After the chaos created by a last-lap crash, six Chevrolets finished in the top 10. They were led by Ricky Stenhouse Jr., Austin Dillon and Jimmie Johnson placing in the top five.

That followed Chase Elliott leading 70 laps and winning both stages before his one-car incident in the middle of the final stage.

In last year’s spring race on the 1.5-mile track, only two Chevys – Kurt Busch (fifth) and Elliott (ninth) – finished in the top 10. Three Chevy drivers combined to lead 23 of the race’s 267 laps.

“We’re trying to just understand this new Camaro body and the setup that needs to go with it,” said Johnson. “We’re close, but there’s still a little bit more work for us to do on our car to get the balance between the clean air and the traffic closer. But for the first try on a downforce track, the guys did a really nice job.”

Johnson earned his first top five since last July’s race at Daytona. He placed 19th in this race last year.

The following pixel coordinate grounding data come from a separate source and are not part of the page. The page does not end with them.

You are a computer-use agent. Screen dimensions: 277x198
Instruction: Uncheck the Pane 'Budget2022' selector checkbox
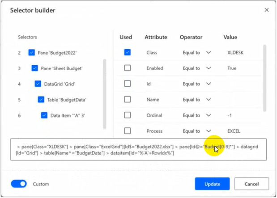tap(32, 53)
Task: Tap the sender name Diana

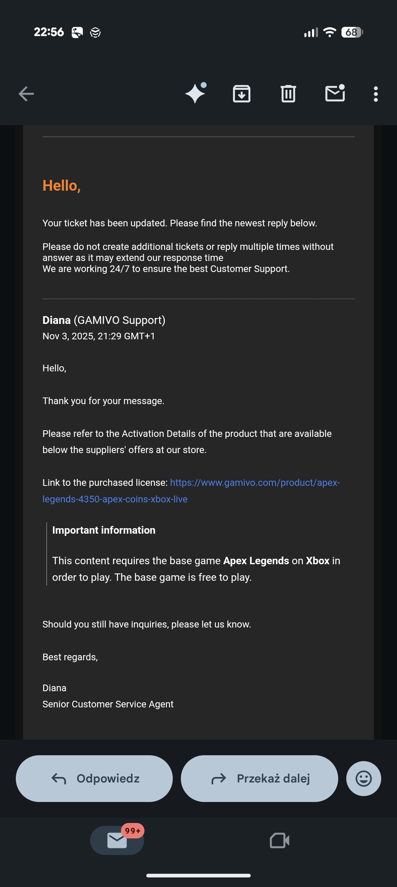Action: tap(57, 320)
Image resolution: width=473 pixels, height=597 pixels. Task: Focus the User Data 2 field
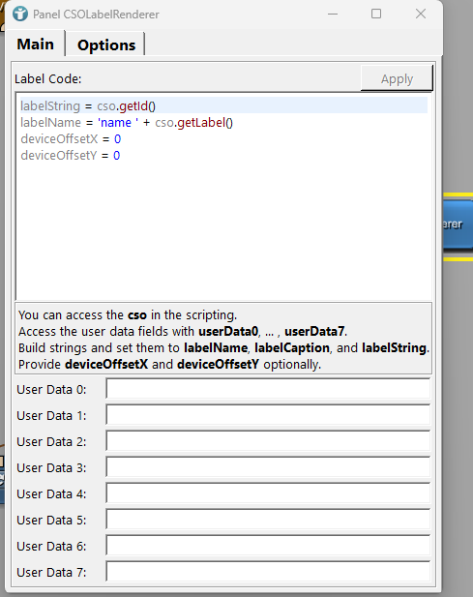click(268, 441)
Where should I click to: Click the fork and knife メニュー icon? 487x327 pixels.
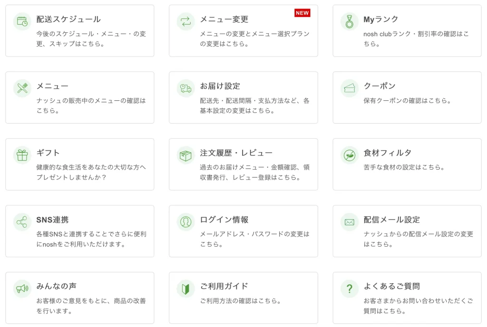(22, 88)

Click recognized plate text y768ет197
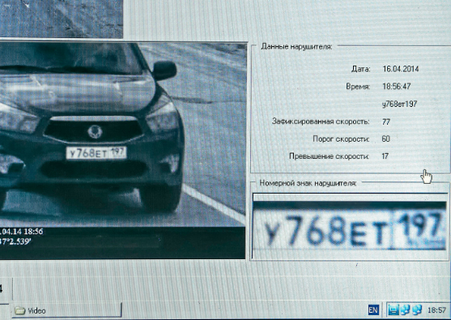click(399, 104)
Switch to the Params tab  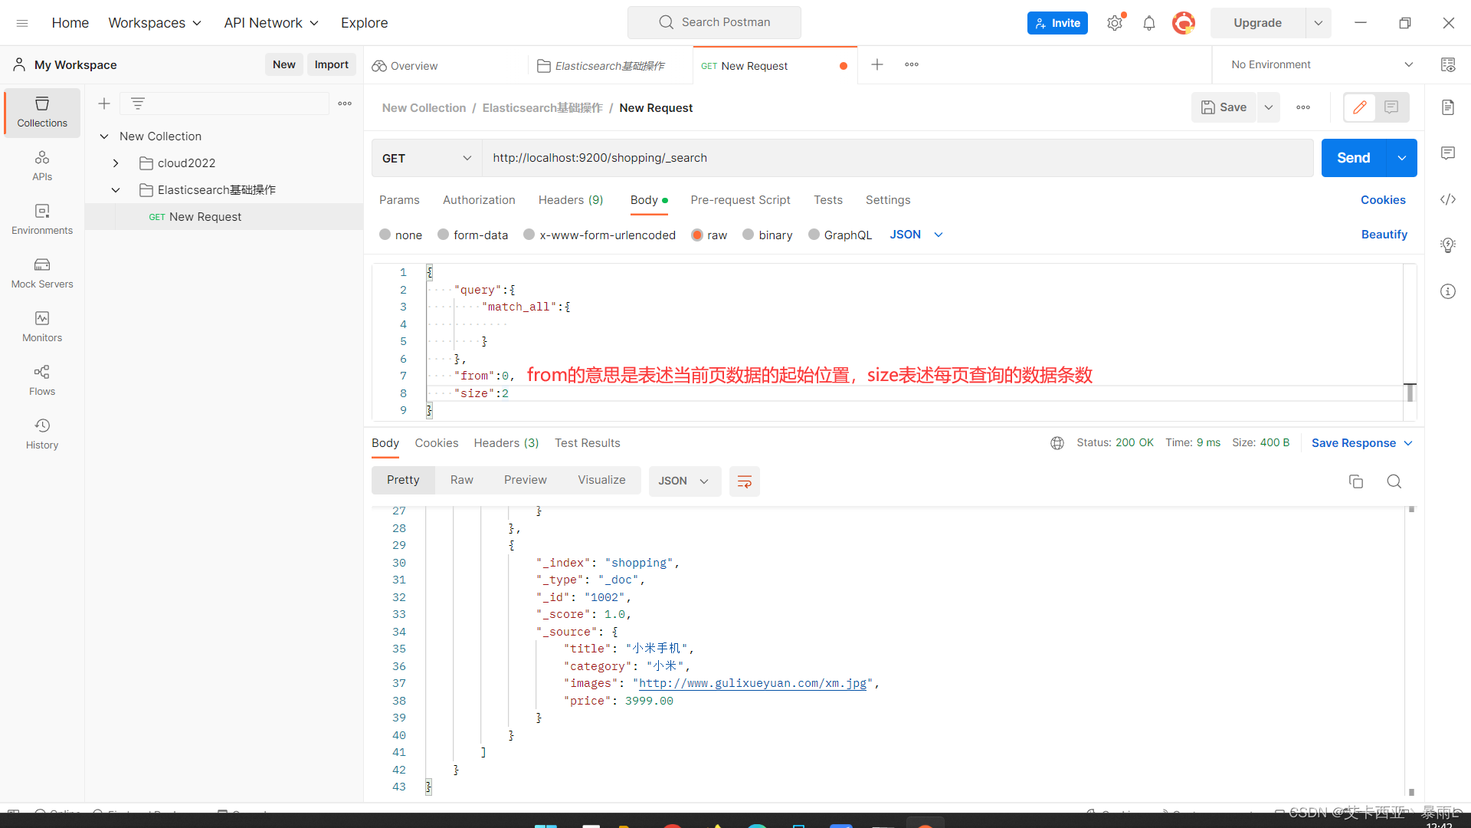point(399,200)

“It’s really rewarding to see,” Johnson said. “Last year when we left here, we had quite the opposite feeling and were pretty worried about what the year was going to hold for us. So, it’s really nice to have that change of perspective now. There’s a lot of Chevys up front, one of our Hendrick cars led for a while. So, we’re going the right way.”

Johnson’s teammate, Alex Bowman, was running in second when the final caution came out inside 10 laps to go. After his team chose to pit, Bowman placed 13th.

“This new Camaro, for its first time on a downforce track, I’m just really pleased with it so far,” Bowman said. “I think it’s going to be really good for us. Obviously, I’m bummed out to finish 13th after staring at a second place or a win. But it’s part of it; it’s how racing goes. We win as a team and lose as a team. It just didn’t go our way there at the end.”

Last year, Chevrolet only earned seven wins, with two coming on 1.5-mile tracks. Bowman claimed one of those at Chicagoland Speedway.

Added Bowman: “Compared to how we started the last two seasons, I think we’ve got something for them this year.”

One Chevrolet driver said it was “still early” for assessing the new bodies.

“I think the Hendrick cars were really good,” said Chip Ganassi Racing’s Kyle Larson, who placed ninth. “I felt about the same as last year. So, we just have to continue to get better.”